Ce n’est pas un métier qualifié. Sur certains sites tels que celui-ci, il me semble que ce sont des bénévoles.
Ailleurs quand ce sont des employés, ce ne sont que très rarement des personnes qui ont un apprentissage du droit.
Et quand ils ont des connaissances juridiques, elles ne sont pas nécessairement les bonnes en matière de liberté d’expression, surtout si la personne est diplômée en droit des affaires, droit de la santé, droit de l’agroalimentaire etc.…
En France l’Imaginaire du droit et plus puissant que le droit lui-même, tout le monde s’invente juriste.
C’est le juge qui qualifie le délit et c’est le juge qui le condamne, or partout, ce sont les individus qui se mettent à qualifier le délit et quand ils ont un pouvoir, il le juge et le condamne, là, où un professionnel du droit n’aurait rien eu à qualifier, ni à condamner.
L’Imaginaire, le phantasme et plus puissant que tout, d’autant quand on pense avoir un pouvoir qui vous permettrez de ne pas rendre de compte.
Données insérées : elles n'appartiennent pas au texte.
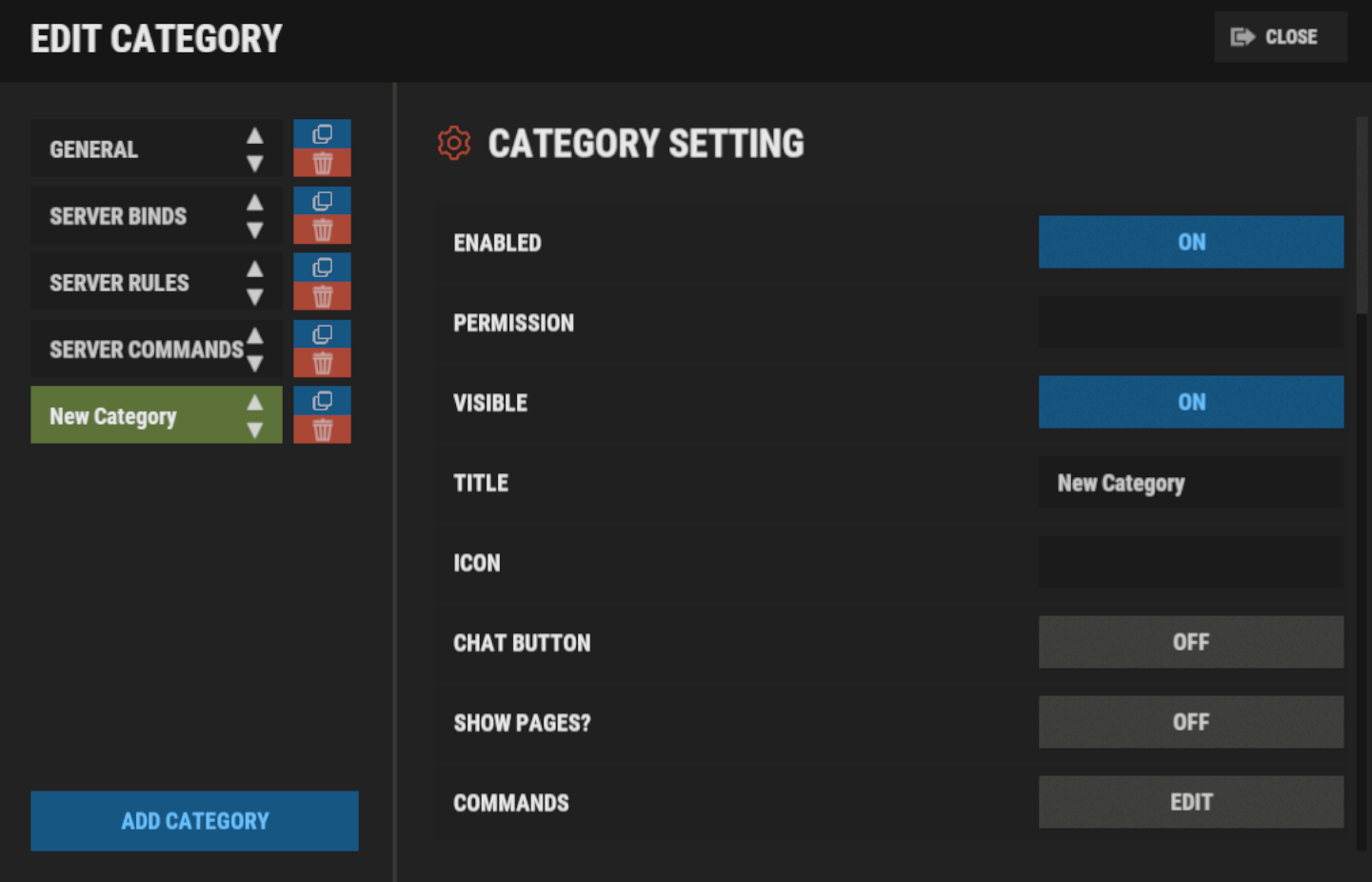Duplicate the GENERAL category
Image resolution: width=1372 pixels, height=882 pixels.
click(322, 134)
On nous dit qu’Internet, c’est l’ouverture vers le monde, la liberté d’expression, mais Internet produit un maximum d’intolérance, de petit autocrate, de gang, refusant toute liberté d’expression, tout droit de réponse.
Le pouvoir tout le monde ne peut pas l’exercer, il demande de l’écoute, de l’intégrité, de la raison. Internet est le règne de la subjectivité et du fascisme en culotte courte.
Internet c’est la revanche des ignorants, sur ceux qui ont le savoir. Internet, c’est la revanche des beaufs!